* PROBLEM REQUIREMENTS *
Send back exactly the lines from the opening line of the records below through the one with "Expand the More filters dropdown".

(Collected data entries)
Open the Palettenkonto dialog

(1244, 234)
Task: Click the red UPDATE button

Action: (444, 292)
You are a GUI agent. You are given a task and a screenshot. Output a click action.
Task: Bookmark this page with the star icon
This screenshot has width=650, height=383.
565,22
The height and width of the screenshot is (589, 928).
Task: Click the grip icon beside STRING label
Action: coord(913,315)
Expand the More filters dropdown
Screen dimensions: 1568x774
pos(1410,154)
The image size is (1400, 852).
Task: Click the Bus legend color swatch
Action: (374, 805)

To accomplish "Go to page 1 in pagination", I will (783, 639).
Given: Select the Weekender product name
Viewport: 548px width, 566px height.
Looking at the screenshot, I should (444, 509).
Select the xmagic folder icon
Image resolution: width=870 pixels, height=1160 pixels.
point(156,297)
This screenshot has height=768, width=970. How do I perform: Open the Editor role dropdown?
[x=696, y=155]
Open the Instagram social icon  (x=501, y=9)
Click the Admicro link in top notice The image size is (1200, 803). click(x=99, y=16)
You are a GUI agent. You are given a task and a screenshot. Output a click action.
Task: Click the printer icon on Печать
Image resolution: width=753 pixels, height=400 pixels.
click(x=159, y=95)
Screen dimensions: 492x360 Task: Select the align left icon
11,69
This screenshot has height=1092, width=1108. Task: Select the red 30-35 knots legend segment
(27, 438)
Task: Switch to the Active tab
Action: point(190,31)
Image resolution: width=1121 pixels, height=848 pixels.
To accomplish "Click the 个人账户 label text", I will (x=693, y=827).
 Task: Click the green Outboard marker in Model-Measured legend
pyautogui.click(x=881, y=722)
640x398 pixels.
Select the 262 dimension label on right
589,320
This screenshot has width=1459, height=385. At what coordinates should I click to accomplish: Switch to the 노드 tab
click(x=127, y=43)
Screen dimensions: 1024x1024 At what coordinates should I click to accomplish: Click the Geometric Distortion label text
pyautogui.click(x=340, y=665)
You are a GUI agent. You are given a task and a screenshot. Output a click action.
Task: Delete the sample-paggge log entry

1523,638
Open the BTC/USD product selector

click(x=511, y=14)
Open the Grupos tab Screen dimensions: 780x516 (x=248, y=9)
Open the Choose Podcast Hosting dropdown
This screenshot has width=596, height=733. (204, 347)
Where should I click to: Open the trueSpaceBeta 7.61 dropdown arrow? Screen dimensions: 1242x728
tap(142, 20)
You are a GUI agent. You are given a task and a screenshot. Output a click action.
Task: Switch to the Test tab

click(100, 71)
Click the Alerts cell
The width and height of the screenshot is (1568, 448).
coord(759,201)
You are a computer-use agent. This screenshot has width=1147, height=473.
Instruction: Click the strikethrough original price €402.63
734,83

* WRITTEN REPLY *
Open the Palettenkonto dialog

(1244, 234)
Task: Click the red UPDATE button

Action: (444, 292)
You are a GUI agent. You are given a task and a screenshot. Output a click action.
Task: Bookmark this page with the star icon
This screenshot has width=650, height=383.
565,22
The height and width of the screenshot is (589, 928).
Task: Click the grip icon beside STRING label
Action: coord(913,315)
Expand the More filters dropdown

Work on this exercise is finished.